Última atualização: 24/05/2023 às 10:29:00
O Centro Judiciário de Solução de Conflitos e Cidadania (Cejusc) da Justiça Federal da Paraíba (JFPB) alcançou importantes índices nos anos de 2021 e 2022. Durante esse período, foram realizadas 3.021 audiências conciliatórios, sendo 149 referentes a reclamações pré-processuais e 2.872 processuais - com um percentual de êxito geral de 52,26%. Ou seja, 1.579 sessões foram encerradas com acordo entre as partes.
Além disso, ao longo do biênio, o Centro de Conciliação desenvolveu diversas outras ações de cidadania. Teve destaque, em novembro de 2022, o lançamento do projeto "Conciliador Mirim", que, em sua primeira edição, envolveu atividades lúdicas e contou com a participação de alunos de escolas públicas do Estado da Paraíba. O objetivo foi promover a ideia da mediação de conflitos e incentivar a cultura da paz entre estudantes.
Outra iniciativa importante foi a realização de mutirões para tratar de diferentes questões - como habitação, poupança, contratos bancários e indenizações por dano moral ou material. Esses mutirões visavam agilizar a resolução de processos relacionados a essas matérias específicas.

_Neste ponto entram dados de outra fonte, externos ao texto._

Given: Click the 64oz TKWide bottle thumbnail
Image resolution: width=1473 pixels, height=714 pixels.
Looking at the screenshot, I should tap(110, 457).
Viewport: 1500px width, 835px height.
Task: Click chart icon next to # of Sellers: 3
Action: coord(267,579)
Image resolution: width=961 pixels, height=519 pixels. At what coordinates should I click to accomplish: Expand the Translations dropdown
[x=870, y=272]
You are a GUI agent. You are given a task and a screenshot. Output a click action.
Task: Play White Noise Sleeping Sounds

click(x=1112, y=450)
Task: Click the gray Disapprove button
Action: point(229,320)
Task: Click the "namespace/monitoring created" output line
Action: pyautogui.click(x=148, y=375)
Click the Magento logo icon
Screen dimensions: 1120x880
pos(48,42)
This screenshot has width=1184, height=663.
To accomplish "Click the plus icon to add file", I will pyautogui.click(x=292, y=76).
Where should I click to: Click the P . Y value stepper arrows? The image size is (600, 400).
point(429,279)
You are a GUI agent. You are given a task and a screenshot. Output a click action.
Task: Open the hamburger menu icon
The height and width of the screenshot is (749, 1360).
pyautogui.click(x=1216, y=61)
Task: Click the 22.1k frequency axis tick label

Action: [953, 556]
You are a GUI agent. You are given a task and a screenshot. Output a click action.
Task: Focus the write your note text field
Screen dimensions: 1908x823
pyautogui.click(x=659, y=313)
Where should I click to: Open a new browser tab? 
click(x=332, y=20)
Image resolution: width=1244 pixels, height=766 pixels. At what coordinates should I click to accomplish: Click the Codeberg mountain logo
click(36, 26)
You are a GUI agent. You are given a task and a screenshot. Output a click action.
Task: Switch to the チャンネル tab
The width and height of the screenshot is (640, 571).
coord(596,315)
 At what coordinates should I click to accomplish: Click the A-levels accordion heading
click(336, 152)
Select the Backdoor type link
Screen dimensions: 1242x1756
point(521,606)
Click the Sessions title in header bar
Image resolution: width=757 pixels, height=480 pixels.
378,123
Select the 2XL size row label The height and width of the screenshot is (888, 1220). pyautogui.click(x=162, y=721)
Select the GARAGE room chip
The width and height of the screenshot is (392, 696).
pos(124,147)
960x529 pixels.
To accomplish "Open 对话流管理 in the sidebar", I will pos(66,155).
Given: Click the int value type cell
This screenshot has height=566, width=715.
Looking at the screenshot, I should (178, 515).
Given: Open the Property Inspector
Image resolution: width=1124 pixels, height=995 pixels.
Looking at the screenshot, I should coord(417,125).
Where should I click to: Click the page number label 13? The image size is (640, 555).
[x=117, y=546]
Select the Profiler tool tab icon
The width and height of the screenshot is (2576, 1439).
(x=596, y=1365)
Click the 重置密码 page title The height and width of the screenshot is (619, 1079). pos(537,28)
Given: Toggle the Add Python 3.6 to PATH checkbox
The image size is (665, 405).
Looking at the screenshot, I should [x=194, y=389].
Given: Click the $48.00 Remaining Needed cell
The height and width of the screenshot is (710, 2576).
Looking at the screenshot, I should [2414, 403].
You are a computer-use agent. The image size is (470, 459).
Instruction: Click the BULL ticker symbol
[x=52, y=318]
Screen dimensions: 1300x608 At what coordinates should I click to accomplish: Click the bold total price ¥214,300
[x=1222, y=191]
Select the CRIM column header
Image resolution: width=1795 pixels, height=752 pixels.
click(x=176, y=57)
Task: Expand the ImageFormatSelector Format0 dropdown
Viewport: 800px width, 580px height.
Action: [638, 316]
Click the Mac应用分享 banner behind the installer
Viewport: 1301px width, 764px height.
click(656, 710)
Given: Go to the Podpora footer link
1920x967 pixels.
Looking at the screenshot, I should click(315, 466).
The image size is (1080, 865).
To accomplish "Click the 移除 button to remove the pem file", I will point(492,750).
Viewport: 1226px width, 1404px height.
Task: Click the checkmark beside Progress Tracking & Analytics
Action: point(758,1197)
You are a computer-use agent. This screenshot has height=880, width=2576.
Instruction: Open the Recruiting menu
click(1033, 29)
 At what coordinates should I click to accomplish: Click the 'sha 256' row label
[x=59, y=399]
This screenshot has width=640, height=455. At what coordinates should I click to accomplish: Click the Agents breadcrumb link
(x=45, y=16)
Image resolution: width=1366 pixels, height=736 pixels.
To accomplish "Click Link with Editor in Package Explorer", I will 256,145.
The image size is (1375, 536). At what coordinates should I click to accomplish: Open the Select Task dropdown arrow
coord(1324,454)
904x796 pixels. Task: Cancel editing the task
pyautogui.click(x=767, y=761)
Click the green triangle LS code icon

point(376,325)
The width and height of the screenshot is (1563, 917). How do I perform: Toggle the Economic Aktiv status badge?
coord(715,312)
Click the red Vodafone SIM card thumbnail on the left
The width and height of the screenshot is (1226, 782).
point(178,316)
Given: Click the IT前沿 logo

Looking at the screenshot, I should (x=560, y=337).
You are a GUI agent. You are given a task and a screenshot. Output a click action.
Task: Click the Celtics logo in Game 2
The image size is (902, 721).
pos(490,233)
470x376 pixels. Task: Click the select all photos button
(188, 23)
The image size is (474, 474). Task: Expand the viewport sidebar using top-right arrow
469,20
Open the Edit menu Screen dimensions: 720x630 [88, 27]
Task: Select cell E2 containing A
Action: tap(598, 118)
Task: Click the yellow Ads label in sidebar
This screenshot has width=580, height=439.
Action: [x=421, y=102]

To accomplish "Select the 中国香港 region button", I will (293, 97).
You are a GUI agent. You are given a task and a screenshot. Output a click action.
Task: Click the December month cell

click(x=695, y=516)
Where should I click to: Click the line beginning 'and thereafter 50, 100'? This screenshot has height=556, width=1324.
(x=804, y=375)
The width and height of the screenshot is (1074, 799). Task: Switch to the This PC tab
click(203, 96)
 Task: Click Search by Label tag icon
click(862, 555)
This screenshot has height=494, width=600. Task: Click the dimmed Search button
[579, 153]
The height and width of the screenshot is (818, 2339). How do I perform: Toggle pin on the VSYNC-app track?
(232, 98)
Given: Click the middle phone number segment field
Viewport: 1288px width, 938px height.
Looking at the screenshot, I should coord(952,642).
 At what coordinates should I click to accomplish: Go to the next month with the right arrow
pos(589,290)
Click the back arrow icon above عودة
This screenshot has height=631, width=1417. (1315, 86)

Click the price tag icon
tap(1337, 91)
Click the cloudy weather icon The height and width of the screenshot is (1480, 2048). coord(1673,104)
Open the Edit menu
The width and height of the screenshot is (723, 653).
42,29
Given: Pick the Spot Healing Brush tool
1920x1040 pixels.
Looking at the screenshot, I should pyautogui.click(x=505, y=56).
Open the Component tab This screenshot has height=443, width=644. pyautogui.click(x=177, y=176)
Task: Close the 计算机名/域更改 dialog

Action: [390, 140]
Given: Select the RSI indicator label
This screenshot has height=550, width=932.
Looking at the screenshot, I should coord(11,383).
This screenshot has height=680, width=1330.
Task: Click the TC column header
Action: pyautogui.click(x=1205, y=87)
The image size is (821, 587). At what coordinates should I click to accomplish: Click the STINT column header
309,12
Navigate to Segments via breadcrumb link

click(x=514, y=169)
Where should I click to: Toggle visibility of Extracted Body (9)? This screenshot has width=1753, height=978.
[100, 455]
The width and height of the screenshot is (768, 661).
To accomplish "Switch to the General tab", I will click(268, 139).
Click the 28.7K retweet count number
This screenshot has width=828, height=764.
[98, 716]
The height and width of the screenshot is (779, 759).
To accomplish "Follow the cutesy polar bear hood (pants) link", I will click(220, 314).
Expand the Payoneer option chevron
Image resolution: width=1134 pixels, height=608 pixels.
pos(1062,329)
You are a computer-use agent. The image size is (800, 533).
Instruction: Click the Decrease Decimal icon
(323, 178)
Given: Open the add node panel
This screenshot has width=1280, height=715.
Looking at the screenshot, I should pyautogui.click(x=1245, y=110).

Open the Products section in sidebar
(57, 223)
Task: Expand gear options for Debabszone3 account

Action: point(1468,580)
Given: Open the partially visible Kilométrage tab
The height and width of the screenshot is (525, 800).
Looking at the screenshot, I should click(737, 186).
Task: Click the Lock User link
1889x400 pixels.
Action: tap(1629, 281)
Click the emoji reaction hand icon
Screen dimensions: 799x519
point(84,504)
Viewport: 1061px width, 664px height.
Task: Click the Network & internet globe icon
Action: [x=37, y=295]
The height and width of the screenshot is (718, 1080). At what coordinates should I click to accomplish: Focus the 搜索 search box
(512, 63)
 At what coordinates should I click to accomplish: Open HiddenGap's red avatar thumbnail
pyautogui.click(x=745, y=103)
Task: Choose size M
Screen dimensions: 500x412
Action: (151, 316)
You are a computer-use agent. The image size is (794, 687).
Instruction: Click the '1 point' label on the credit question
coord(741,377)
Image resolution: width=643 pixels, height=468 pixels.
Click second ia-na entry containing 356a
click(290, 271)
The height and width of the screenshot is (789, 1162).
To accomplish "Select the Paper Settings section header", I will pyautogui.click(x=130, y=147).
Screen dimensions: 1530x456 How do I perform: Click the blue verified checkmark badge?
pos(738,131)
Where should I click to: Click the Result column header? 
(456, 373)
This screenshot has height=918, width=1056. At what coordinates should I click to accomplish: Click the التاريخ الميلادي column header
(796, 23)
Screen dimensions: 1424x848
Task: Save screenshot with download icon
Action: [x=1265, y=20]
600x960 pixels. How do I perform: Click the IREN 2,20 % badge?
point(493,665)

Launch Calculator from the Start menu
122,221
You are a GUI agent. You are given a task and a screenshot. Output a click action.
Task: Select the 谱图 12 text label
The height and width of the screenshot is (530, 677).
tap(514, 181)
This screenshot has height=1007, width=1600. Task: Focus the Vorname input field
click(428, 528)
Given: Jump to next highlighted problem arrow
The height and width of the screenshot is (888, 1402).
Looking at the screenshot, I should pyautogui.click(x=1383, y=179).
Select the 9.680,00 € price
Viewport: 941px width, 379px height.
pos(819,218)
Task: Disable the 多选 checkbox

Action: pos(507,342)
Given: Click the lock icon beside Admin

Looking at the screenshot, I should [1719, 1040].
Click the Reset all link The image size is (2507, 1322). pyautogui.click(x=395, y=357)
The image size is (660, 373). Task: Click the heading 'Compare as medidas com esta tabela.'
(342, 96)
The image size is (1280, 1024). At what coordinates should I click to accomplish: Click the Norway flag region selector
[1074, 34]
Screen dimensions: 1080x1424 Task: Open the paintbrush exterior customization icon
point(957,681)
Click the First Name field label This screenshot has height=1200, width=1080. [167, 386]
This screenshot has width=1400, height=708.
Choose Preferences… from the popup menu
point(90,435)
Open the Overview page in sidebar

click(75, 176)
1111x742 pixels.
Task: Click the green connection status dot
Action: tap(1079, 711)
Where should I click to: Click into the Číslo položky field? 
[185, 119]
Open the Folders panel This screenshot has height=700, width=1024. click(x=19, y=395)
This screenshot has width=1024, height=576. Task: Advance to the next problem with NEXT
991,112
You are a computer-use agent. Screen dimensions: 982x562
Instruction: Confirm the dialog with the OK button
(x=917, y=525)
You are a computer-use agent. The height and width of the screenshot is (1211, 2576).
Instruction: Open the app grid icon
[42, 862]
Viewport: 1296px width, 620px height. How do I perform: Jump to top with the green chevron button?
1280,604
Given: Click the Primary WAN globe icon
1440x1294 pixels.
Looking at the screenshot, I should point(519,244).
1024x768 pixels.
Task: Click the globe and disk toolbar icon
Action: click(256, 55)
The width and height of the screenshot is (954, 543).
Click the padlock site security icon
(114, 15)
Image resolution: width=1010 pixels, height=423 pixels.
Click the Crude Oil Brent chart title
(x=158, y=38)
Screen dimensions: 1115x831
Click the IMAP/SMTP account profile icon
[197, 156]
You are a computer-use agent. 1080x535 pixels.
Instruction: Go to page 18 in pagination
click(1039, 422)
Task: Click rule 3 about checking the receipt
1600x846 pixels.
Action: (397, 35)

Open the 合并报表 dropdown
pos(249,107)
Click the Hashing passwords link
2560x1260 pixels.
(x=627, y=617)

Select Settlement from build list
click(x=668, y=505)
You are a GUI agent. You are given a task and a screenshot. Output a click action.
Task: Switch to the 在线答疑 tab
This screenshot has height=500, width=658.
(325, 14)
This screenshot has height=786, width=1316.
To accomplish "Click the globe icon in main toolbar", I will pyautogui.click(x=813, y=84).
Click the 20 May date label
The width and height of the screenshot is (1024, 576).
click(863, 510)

O Cejusc ainda reforçou as ações dos projetos "Concilia Net" (que possibilita a realização de audiências de conciliação por meio de chamadas de vídeo pelo WhatsApp, facilitando o acesso à justiça) e "Atermação On-line" (permite aos cidadãos ajuizar ações nos Juizados Especiais Federais (JEFs), sem advogado, de forma digital); além dos programas “Conciliação em Rede” e “Justiça Restaurativa".
Próximo biênio - Para os anos de 2023 a 2025, o Cejusc estabeleceu metas que visam fortalecer e expandir os projetos iniciados no biênio anterior, com o objetivo de promover a solução consensual de conflitos e o exercício da cidadania. Uma dessas metas é a execução individual, por meio de reclamação pré-processual, das sentenças em ações coletivas movidas por sindicatos contra a União e autarquias federais. Nesse sentido, o Cejusc já está realizando a expedição dos requisitórios relativos às obrigações de pagar (RPVs ou precatórios), conforme o caso, desonerando as Varas da execução individual tradicional.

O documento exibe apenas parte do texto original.